Again, allegations reported as fact. Semantics aside, if you read that report you will find that although claims have been made of propositioning by individual supervisors, none of the women claim to have filed a complaint with the company, making one wonder how the company was to have prevented the harassment. But this is not journalism, it is media entertainment, so let’s not be too picky.
The site also hosted a series of videos from plant employees speaking about their postive work experiences. Rubashkin has admitted to shooting the videos inside the plant, but says they were forwarded after editing to the workers and the workers alone decided if they were fair characterizations of their opinions before submitting them to the blog.
Duara, who characterized the effort as astroturfing, reported that Rubashkin and a group of friends — friends that have since been named on the blog — began the site about two weeks after the immigration raid. Within six weeks postings on the blog had dwindled.
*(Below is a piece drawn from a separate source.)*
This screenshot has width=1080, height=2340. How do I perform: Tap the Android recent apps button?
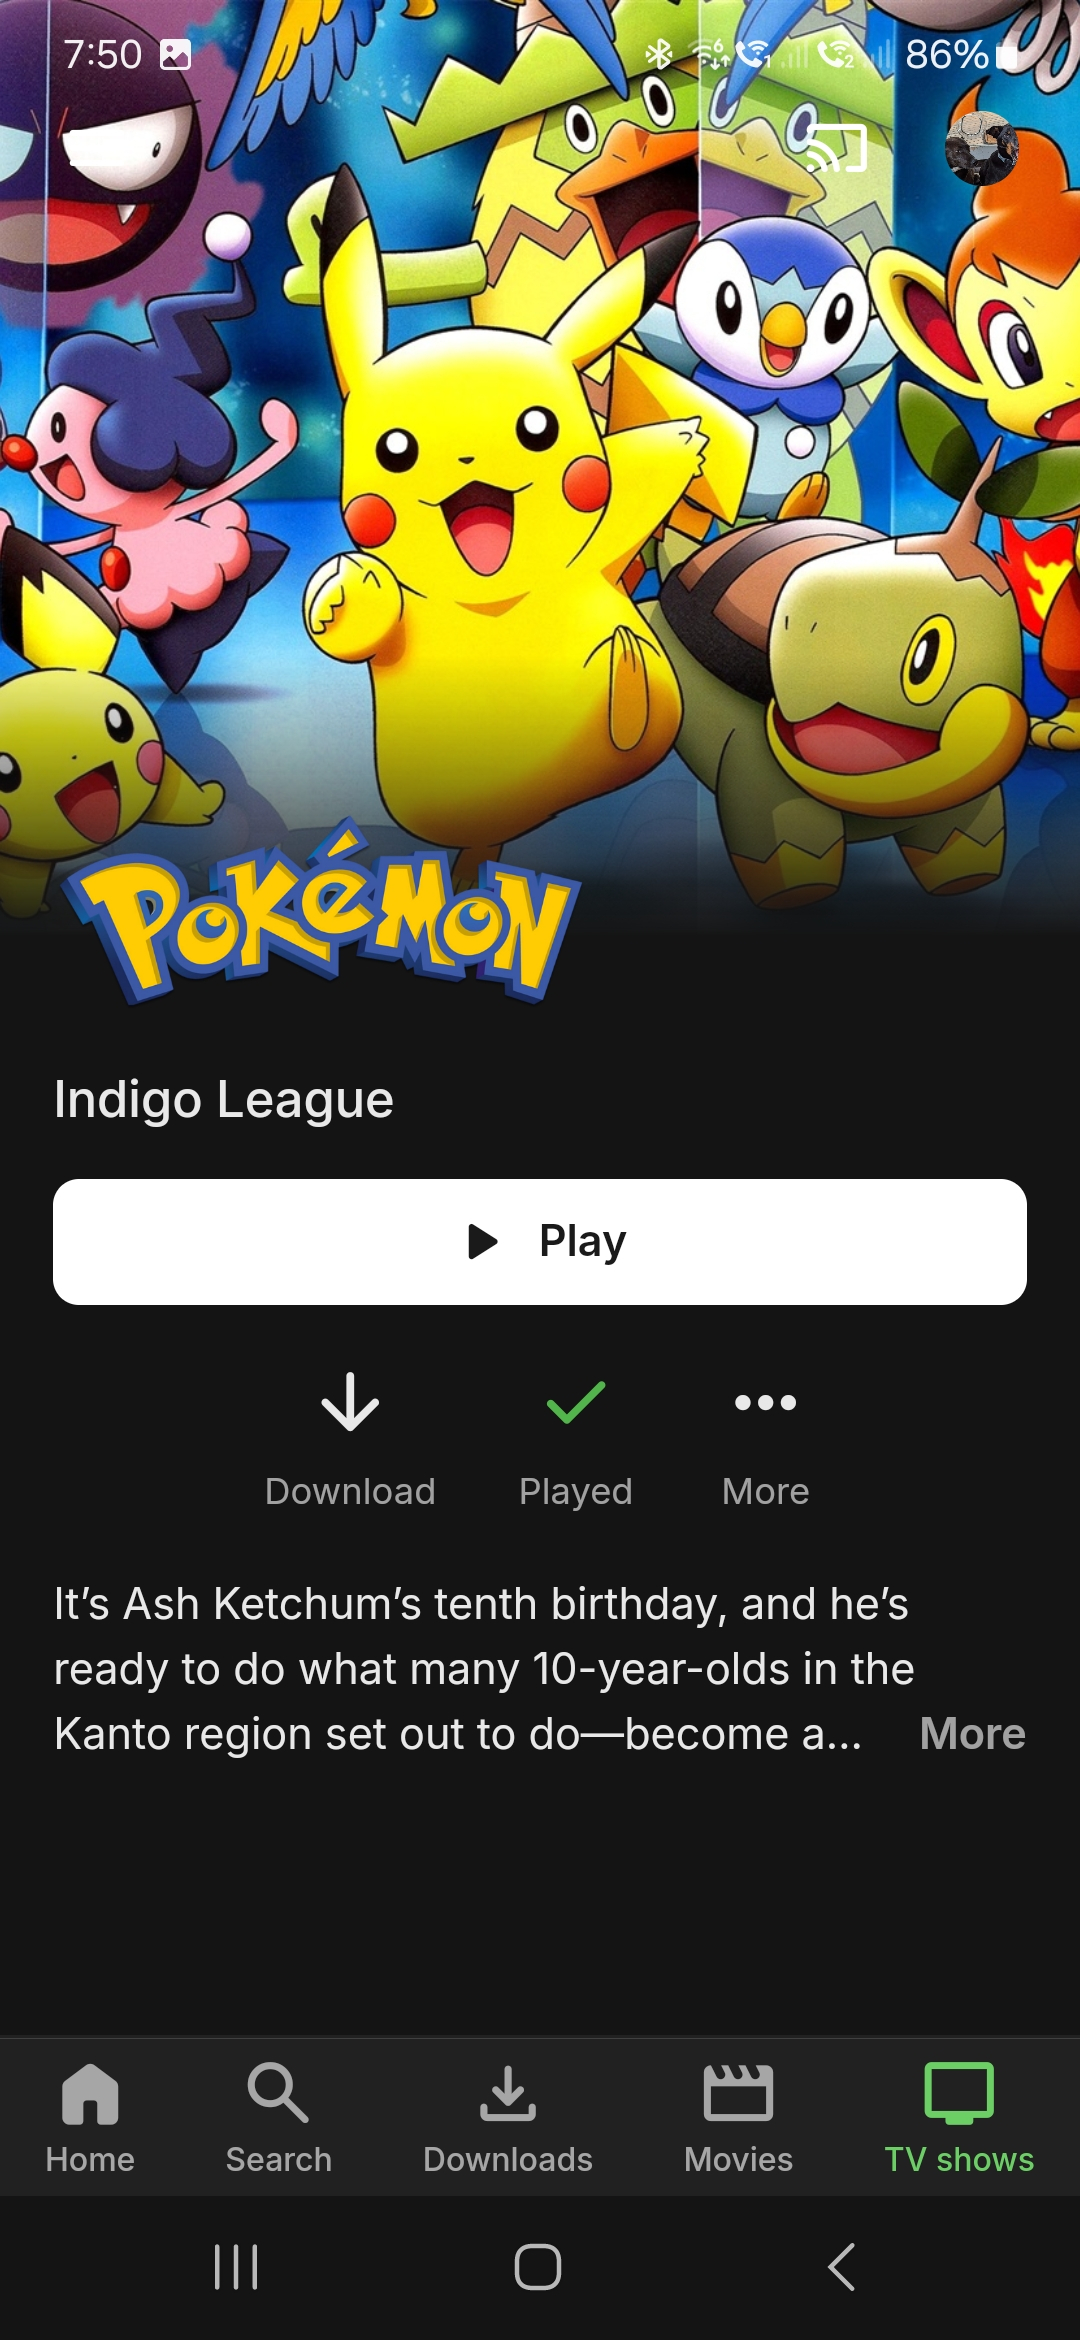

There was only one posting for the entire month of July and none during the month of August.
“This blog has nothing to do with Agriprocessors, and any attempt to link it to Agriprocessors in order to discredit and smear them is ridiculous,” Rubashkin wrote in a response to the Duara report. “It is true that I am the son of Sholom Rubashkin, but I am also an independent individual and my choices are my own.”
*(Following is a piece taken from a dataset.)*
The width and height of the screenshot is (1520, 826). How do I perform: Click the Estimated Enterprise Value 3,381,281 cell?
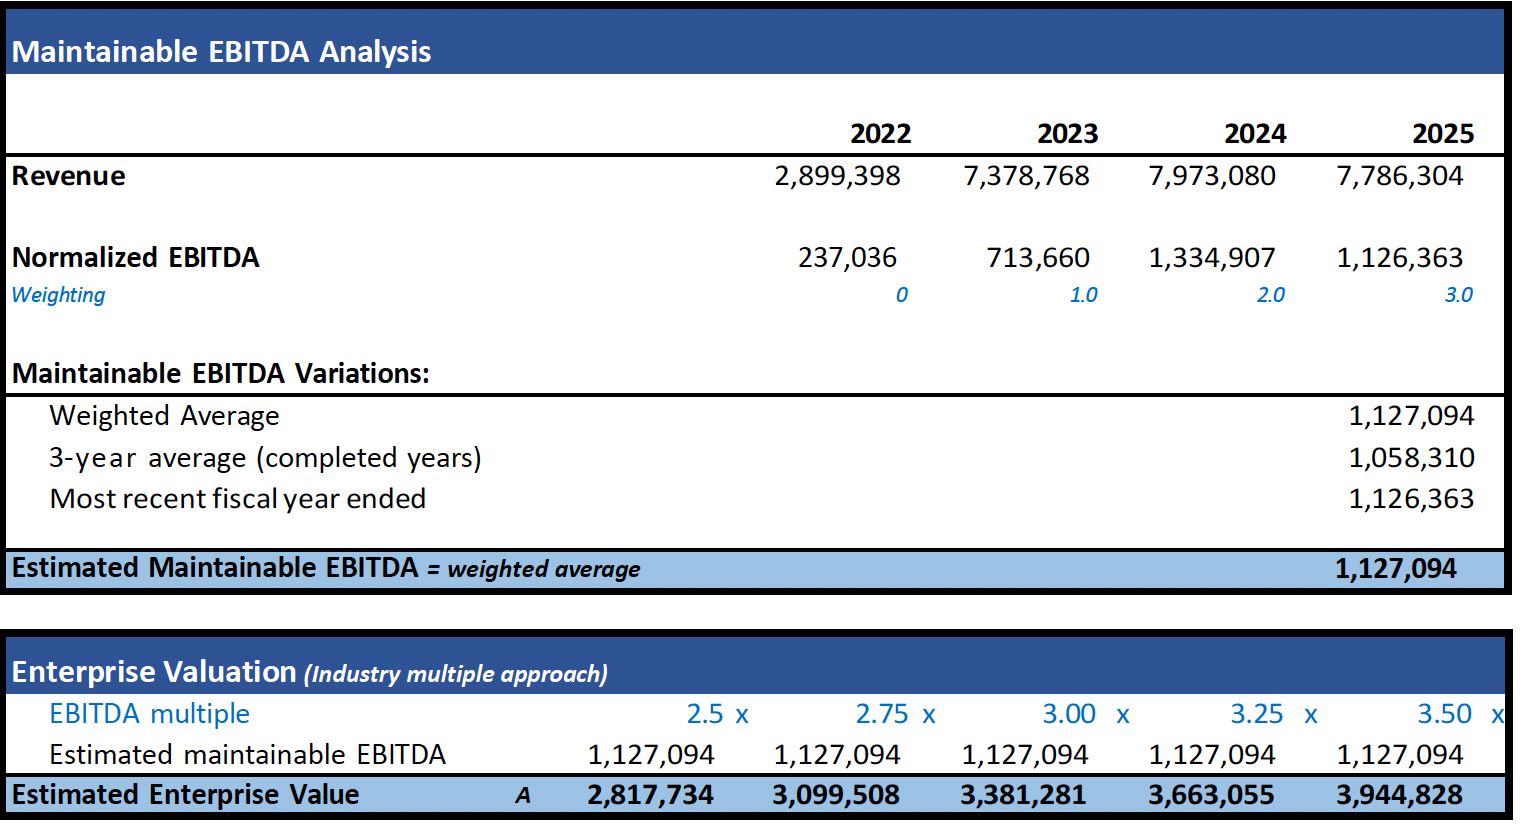tap(1023, 795)
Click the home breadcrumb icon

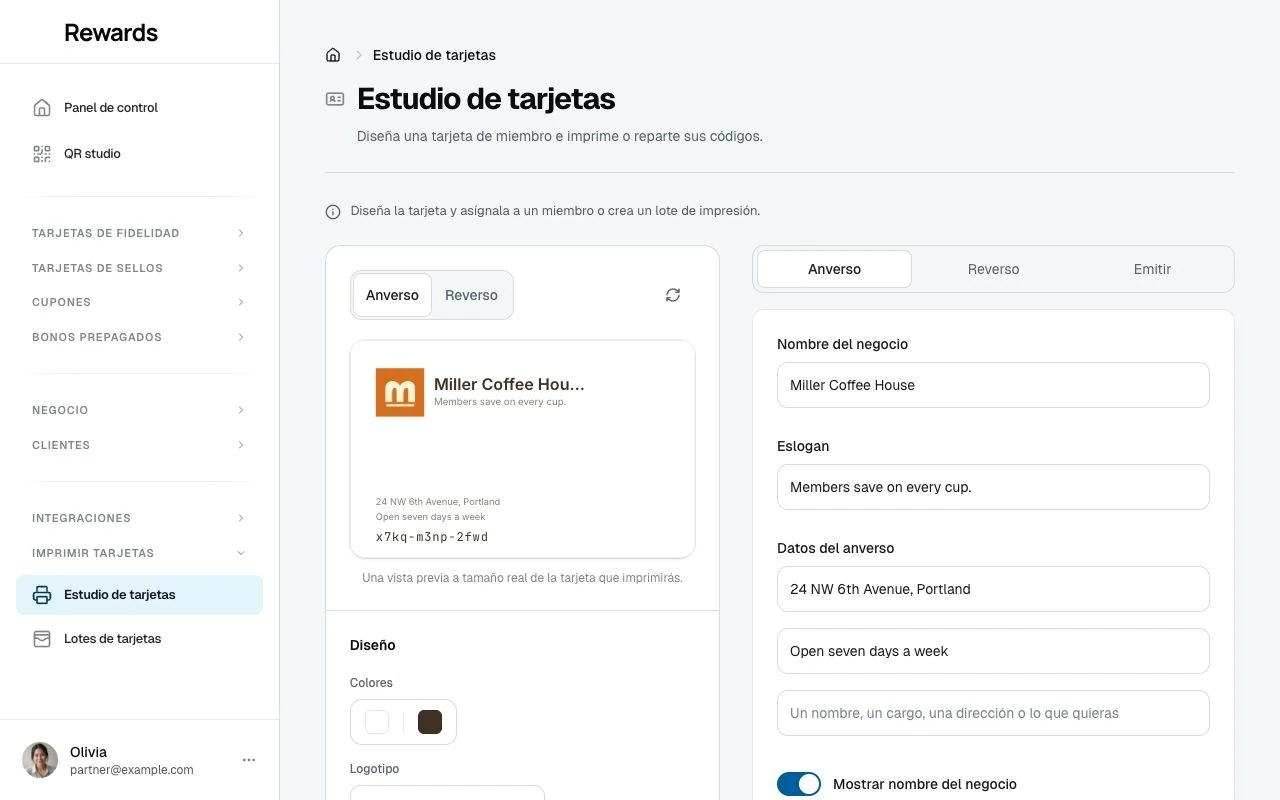coord(333,55)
Rubashkin said that he was urged by company officials to not be involved with the site, but did so anyway. He further presses that “no deception was perpetrated by the editors.” The reason his name was not made public in relation to the blog, Rubashkin said, was because he feared further “antagonizing the plant management” and was not an attempt to “fool anyone.”
A few weeks after Postville Voices went dark, a new blog dubbed Agri Facts began. Rubashkin denies any involvement in creating this new effort but says that he will “be assisting them in any way I that I can.” He added that if “[Duara] or anyone else has a problem with people defending themselves or others against misinformation and smear campaigns, they will just have to live with it.”
While the new blog has refrained from naming journalists or media outlets to criticize coverage, it does have two posts that correlate directly to reports on housing and rental rates in Postville. Both posts appeared on the blog shortly after two reports on Iowa Independent and various other media reports on the same topic. Getzel Rubashkin, concerned that Iowa Independent misrepresented him as a spokesman for the company and that the housing situation in Postville was not being factually represented, contacted Iowa Independent to discuss the reports.
The United Food & Commercial Workers International Union, which has long yearned to organize workers at the Postville meatpacking plant, hosts its own site, Eye on Agriprocessors. The relationship between the web site and the union is fully disclosed in the page header.